Les non dits familiaux pèsent, et révèlent à la fois : la jeune Lisa, qui cherche à comprendre les circonstances de la mort de son père en Alabama, voyant sa mère blêmir et incapable de lui répondre, se doutant qu'elle veut la protéger, ne voulant pas à son tour la troubler avec ses questions, est cependant hantée par l'évocation des
« Chevaliers blancs. »
Chevaliers, comprenez non pas preux au secours des pauvres, mais assassins, blancs, comprenez non pas purs et angéliquement innocents, mais assassinant les nègres comme ils disent.
Comme la mémoire, même si on essaie de l'oublier, se rebiffe parfois et se réveille sans prévenir, les cauchemars de Lisa refont surface après la mort de sa mère et l'incitent à retourner depuis New York ( Harlem) , où elle vit, jusqu'en Alabama.
Laure Barachin analyse très finement le processus qui a consisté à faire venir gratuitement de la main d'oeuvre d'Afrique « sur laquelle ils ont pu se défouler sans scrupules puisque réduire en esclavage un être soi- disant dépourvu d'humanité était légal. Ce sont ces mêmes êtres, amenés de force, que certains accusent de nuire à la pureté ethnique ».
Ce ne sont pas de vrais Américains, sauf que les colons anglais ne l'étaient pas davantage, les vrais sont les Indiens, manque de chance, ils nuisent eux aussi à la perfection blanche.
Avoir la bonne couleur, voilà le secret. Or Lisa est noire.
Dans
le chemin des étoiles, se déroule la recherche des origines sudistes de Lisa, son arrivée dans une ville raciste et hostile, l'histoire de son père lynché, les meurtres qui se répètent tous les 7 ans, le tout ponctué par l'histoire abominable des Etats Unis, jusqu'aux évènements de 1992 à Los Angeles, suivant le meurtre de Rodney
King et l'acquittement des policiers blancs.

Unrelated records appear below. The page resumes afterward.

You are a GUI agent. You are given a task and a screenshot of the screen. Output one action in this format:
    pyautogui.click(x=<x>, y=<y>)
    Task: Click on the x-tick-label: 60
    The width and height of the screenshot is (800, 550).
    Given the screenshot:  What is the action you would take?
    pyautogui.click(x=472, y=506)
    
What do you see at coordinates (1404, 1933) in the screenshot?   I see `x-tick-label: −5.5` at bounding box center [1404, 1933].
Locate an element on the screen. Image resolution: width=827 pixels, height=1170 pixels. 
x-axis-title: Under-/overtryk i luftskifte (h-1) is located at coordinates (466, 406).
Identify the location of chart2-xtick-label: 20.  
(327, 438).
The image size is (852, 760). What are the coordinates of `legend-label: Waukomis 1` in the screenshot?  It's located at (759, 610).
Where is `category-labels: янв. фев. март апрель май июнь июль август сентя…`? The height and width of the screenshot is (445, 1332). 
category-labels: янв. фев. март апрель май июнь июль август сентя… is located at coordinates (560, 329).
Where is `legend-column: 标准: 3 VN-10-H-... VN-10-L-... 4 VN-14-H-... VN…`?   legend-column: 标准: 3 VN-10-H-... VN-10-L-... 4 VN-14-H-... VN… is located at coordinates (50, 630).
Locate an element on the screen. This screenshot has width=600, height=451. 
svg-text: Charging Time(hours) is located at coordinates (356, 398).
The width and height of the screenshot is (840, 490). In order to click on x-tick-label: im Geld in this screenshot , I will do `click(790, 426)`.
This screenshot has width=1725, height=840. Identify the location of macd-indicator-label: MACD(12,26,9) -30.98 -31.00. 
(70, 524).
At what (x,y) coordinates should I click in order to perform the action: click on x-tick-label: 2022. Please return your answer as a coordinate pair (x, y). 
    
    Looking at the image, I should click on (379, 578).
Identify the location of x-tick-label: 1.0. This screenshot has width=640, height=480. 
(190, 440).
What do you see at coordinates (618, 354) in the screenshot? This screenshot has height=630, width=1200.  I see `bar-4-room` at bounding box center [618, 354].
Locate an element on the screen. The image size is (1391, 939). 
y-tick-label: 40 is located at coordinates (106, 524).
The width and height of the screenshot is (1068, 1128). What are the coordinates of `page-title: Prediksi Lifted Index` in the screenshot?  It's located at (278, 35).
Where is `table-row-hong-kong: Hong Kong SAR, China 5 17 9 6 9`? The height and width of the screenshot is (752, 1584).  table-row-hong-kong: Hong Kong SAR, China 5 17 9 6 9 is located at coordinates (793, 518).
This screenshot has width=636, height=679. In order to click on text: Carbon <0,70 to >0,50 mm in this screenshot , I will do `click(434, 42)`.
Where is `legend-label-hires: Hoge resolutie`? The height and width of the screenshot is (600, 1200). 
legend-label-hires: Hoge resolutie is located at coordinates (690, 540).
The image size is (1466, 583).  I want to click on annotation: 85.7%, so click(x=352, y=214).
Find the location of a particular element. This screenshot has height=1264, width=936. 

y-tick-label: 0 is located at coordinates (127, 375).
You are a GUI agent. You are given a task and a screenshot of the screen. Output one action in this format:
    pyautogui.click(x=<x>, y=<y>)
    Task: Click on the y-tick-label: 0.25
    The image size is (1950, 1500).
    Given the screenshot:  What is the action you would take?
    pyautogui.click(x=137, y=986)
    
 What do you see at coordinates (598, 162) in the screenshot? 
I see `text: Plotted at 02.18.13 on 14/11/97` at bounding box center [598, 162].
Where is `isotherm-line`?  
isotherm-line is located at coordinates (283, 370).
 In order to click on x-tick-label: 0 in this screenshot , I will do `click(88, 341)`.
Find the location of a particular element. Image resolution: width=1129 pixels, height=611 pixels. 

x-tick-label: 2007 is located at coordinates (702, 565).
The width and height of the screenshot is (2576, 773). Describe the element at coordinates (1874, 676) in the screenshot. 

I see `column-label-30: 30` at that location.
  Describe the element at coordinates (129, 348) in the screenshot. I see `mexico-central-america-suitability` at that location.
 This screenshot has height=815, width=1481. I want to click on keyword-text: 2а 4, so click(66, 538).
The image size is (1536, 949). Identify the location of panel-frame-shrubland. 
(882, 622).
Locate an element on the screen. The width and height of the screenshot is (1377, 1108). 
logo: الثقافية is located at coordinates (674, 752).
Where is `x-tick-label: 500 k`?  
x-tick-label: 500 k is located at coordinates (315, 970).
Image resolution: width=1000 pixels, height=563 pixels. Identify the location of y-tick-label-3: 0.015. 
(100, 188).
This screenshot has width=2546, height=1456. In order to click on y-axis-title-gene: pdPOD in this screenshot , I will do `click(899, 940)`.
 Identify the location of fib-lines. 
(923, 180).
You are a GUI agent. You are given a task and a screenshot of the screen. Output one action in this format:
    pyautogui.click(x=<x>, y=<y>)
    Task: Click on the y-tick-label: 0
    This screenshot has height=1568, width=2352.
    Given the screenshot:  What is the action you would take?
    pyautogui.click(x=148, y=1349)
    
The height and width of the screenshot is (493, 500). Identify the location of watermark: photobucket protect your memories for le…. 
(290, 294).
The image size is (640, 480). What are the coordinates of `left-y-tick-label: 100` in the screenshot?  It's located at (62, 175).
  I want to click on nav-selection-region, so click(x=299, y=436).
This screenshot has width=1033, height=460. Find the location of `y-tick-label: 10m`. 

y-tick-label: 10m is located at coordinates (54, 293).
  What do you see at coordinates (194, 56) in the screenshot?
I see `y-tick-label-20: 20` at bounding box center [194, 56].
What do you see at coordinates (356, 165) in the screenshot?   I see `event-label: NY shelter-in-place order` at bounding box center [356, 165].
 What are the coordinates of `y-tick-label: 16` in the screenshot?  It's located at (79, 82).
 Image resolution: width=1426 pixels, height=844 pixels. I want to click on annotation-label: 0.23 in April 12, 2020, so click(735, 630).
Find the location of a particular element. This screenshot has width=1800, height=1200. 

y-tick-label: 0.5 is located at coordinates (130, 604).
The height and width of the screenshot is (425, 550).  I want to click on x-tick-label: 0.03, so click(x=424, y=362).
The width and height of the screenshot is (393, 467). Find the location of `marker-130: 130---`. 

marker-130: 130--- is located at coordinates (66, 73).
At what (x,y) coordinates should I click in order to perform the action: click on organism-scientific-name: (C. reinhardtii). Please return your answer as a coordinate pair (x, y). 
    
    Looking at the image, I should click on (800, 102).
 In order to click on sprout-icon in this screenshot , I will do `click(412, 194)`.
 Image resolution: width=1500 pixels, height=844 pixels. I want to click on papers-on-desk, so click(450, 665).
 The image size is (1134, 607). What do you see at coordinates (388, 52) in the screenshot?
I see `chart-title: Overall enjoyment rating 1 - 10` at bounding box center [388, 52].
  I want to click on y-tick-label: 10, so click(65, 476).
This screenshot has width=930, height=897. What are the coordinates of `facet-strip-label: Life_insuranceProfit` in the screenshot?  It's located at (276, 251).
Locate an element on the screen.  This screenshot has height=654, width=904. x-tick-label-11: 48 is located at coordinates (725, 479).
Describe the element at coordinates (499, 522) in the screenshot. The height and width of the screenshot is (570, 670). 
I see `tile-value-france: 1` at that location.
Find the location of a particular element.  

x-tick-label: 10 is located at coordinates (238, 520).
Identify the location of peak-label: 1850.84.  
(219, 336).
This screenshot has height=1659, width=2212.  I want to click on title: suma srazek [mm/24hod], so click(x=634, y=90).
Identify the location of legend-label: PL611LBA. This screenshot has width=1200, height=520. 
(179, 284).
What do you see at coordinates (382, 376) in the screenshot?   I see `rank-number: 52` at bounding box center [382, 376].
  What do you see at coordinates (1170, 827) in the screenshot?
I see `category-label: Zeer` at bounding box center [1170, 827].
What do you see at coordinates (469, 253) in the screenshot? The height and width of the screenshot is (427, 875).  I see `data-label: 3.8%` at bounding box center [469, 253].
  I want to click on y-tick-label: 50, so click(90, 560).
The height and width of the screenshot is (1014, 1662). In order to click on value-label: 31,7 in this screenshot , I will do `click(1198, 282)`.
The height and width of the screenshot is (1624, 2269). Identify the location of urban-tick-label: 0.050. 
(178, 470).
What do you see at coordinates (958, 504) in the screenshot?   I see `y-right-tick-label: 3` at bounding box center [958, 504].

Laure Barachin évoque le courage de
Rosa Parks, la première femme noire qui s'est assise courageusement ( !!!) dans le côté des blancs dans un bus,
Martin Luther King dont elle cite le «
I have a dream » le rêve qu'enfants blancs et noirs puissent grandir en paix, le
King pourtant assassiné par un des blancs avec lequel il rêvait de construire la paix. Elle parle dans sa conclusion de ce réseau ferré qui fait l'objet du livre de
Colson Whitehead :
Underground railroad.
Et
le chemin des étoiles, avec son chêne qui sert aux lynchages, et la cabane où le père de Lisa a été conçu et ou il a été pendu. Ce chemin, dont parle lui aussi
Colson Whitehead a existé.
L'intérêt du livre est triple :
-celui de s'être mise dans la peau d'une noire, d'une manière si véridique.
-celui d'avoir cherché à comprendre comment deux frères jumeaux pouvaient , en ayant eu la même tragédie devant leurs yeux, se comporter l'un comme l'agent du mal, l'autre comme un gentil. La mauvaise enfance n'est pas toujours une explication ni un déterminisme, la nuisible moitié choisit le mal et le perpétue.
L'auteur cite Dostoievsky :
« On parle souvent de la cruauté bestiale de l'homme, mais c'est on ne peut plus injuste et insultant pour les bêtes : un animal ne peut jamais être aussi cruel que l'homme, si artiste, si raffiné dans sa cruauté ». Et
Sade. Et
Faulkner.
-Enfin la conclusion, Martin Luter King nous ouvre d'autres étoiles que celles sinistres de ce chemin. Voir les étoiles,
Laure Barachin insiste, et rêver, dans le sens d'agir. Il y a eu des abolitionnistes, des amours inter raciaux, des essais parfois inefficaces, des aides anonymes, le KKK ne faisait pas l'unanimité, ouf.
Et l'idée même de vengeance ne contente pas, ni le retour sur le passé, qui s'était tellement accroché à Lisa tant qu'elle n'avait pas compris. Retourner sur les lieux du crime ne l'éclaire pas, il lui faut vivre. Tout est possible, même décrocher les étoiles.
Etoiles pour toi,
Laure/ Melpomène125, bon chemin vers elles.